Hereditary diseases, infection diseases, inflammatory disease, and neoplastic diseases
How can genetic alterations cause disease?
Loss or reduction of normal levels of gene expression causes loss of protein function, or a protein that functions incorrectly.
Increased levels of gene expression, which result in overexpression of a protein.
How can DNA biomarkers be acquired from a patient?
Using various non-invasive, or invasive procedures. Such as an oral swab, or an invasive spinal tap.
Tissue biopsy can be performed for molecular testing or routine pathologic examination.
Sometimes molecular biomarkers are left by presence of viruses or bacteria.
What molecular alterations are present in breast cancer?

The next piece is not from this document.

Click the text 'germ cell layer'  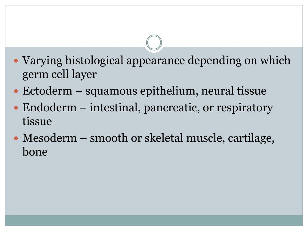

While typically just one type (invasive ductal carcinoma), each type of cancer has unique patterns of alterations in the genome, this creates a various number of biomarkers that can be tested for.
What is targeted therapy?
Personalised medicine, once a diagnosis has been confirmed with clinical symptoms and pathological investigation. Once a genetic cause has been identified this can allow the use of specific therapies and drugs.
For example Tamoxifen is used in treatment of oestrogen receptor-positive (ER1) breast cancer, whereas Herceptin is used in human epidermal growth factor 2 positive (HER2) breast cancer.
What aspects of a tissue sample are analysed in molecular pathology?
Morphological, immunohistochemical and molecular features.
What should a molecular pathology report contain?
What can molecular tests of tissue samples be used to predict?
Can affect a prognosis, predicting factors such as:
- Relapse-free survival
- Probability of recurrence
- Probability of progression to metastatic disease (in example of cancer)
- Overall survival.
What determines if a mutation is relevant or not?
What complicating factors are there when treating tumours?
What different tests are used for the various causes of tumours?
- Mutation in individual genes/infection organisms (PCR)
- Abnormalities of overall chromosome structure, predominantly fluorescence in situ hybridisation (FISH)
- Abnormalities in RNA, chromogenic in situ hybridisation (CISH)
Changes in protein expression, immunohistochemistry (IHC) and OSNA.